Thank you, Ian. I have one catesetum, and is about to pick a couple of more next weekend. I will keep this in mind when mine starts to spike.
Ian -- for those who opt to try this approach --
1) How long should the tube/cap be left on the spike?
2) As the spike elongates, should the tube be repositioned towards the growing tip?
AHHH! I thought it had been bored all the way through! Good to know and I'm glad I asked.
No issues with molds/fungi being that there would be little to no air circulation inside the tube?
Any issues with a strong breeze snapping off a spike as it blows the tube off?
For that matter, any issues with wind blowing the tube off?
I take it you haven't seen any problems with the spike getting sunburned after you remove the tube?
1. the reason to left the other end intact is to prevent light from getting to the spike, low light condition favors male spike development.

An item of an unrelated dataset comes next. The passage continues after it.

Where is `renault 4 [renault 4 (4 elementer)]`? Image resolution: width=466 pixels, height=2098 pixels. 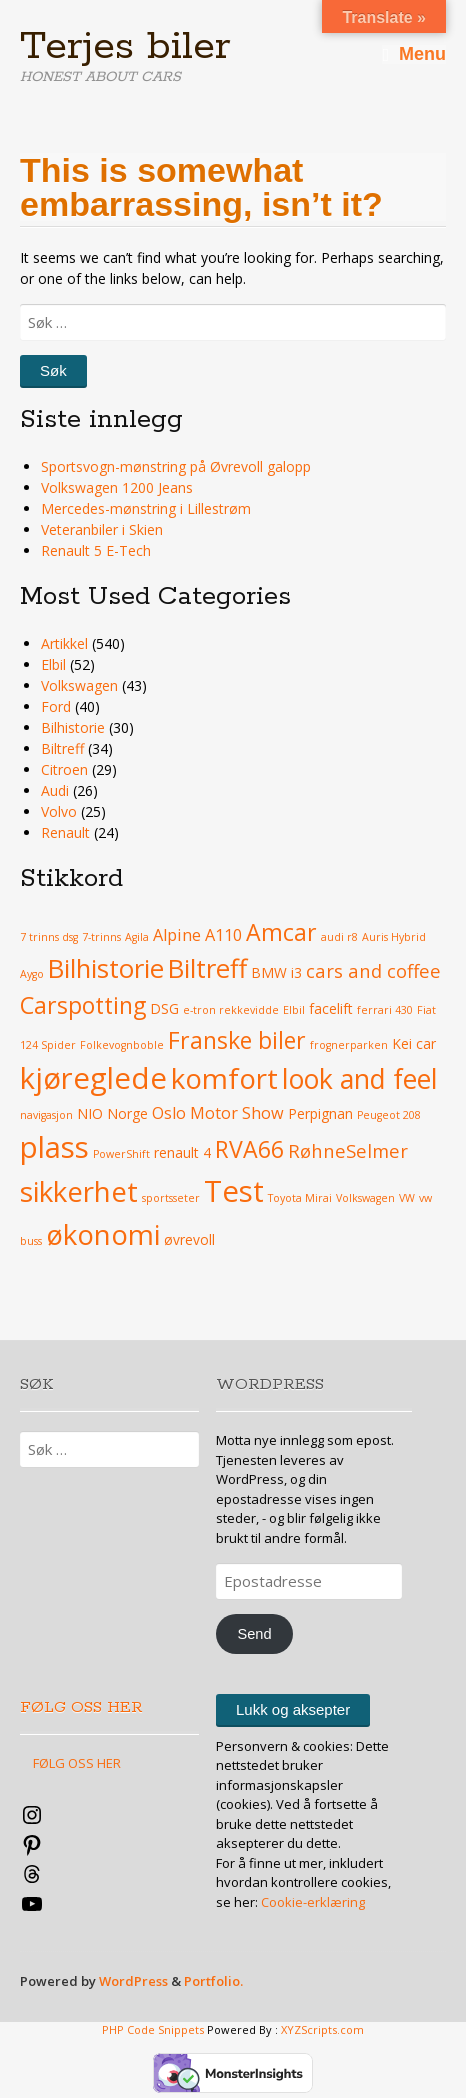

2. so far no issue with spike rot for me with this technique
3. i had not experience any issue with the spike being snap off due to strong wind, this might be due to the relatively weightless polystyrene,
4. none had been blown with the wind so far, until you mentioned it, it did not came across my mind that wind might blow it off. but they survived the thunderstorm two days ago....haha
5. this is one of the very reason why i resorted to this material instead of what had been suggested in the very initial place, the aluminium foil. polystrene is a poor heat conductor, thus i am very sure sunburn will not be an issue.